Um homem para a eternidade
Pedro Duro
07 de fevereiro de 2018

Um homem para a eternidade

Cheguei de manhã na excitação logística que sempre me invade. Aconteça o que me acontecer, há um antes e um depois daquele dia. Da excitação da espera, à frustração do não-vai-poder-entrar-vamos-precisar-de-usar-ventosas-mas-está-tudo-bem, à alegria de ver aquele frágil e ainda incaracterístico ser onde só as mulheres descortinam logo parecenças, à inquietude do "e agora?"

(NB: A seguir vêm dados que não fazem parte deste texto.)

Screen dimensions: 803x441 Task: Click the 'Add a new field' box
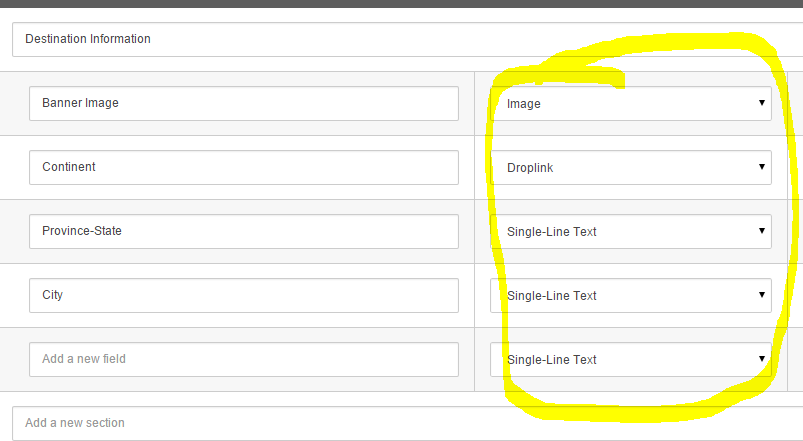coord(243,359)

Cheguei de manhã na excitação logística que sempre me invade. Aconteça o que me acontecer, há um antes e um depois daquele dia. Da excitação da espera, à frustração do não-vai-poder-entrar-vamos-precisar-de-usar-ventosas-mas-está-tudo-bem, à alegria de ver aquele frágil e ainda incaracterístico ser onde só as mulheres descortinam logo parecenças, à inquietude do "e agora?", à atrapalhação do não-lhe-pego-senão-parte-se, de tudo um pouco me passou pela cabeça.

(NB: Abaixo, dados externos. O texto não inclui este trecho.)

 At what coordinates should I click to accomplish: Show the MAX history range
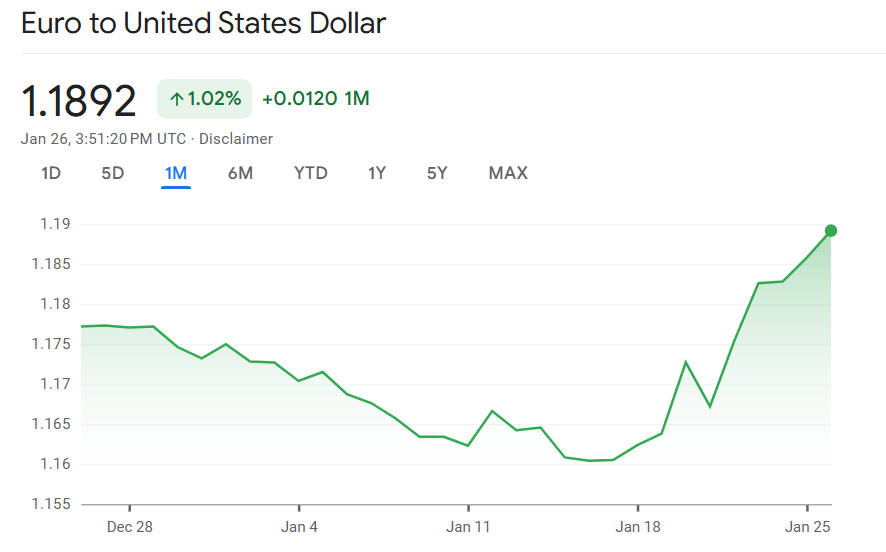(x=508, y=173)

Um dos primeiros temas que o advento desse 7 de fevereiro de 2005 trouxe foi o nome. Depois de vários ensaios e leituras de listas, quem o traria à luz lá se fixou num. Fiz aquilo que qualquer homem minimamente inteligente e com instinto de sobrevivência faz: racionalizei a escolha feminina, adotando-a como também minha, para ficcionar uma coautoria. Assim, "Tomás" fazia todo o sentido. Não o "de Aquino", como ia proclamando em exibição pedante do meu passado protorreligioso, mas o "More", no que eu julgava ser um presente virado para a cidadania. Thomas More era pai, jurista, político – entretanto padroeiro dos políticos, porque deixara que lhe levassem a cabeça, mas não a palavra, mas não as ideias, mas não a alma. Perdeu tudo o que era para si para não perder nada de si. É, por isso, a vários títulos, o meu santo dos santos – que resistiu à minha passagem para o agnosticismo. Se hoje fosse uma pessoa religiosa e tivesse seguido a via do Seminário, na impensável circunstância de se levantar o fumo branco para me levar à varanda em Roma, seria seguramente anunciado um papa "Tomás I" – tamanha é a minha noção de que chegar aos calcanhares daquele Thomas é chegar a um lugar tão longe de mim que prefiro pensar que não existe (a minha utopia).

Estou certo de que muitos políticos (mesmo religiosos) pouco saberão desse «homem para a eternidade» (para recordar um filme biográfico sobre o santo) e, provavelmente, não estariam disponíveis para tomar as decisões que ele tomou. Mas outros estarão.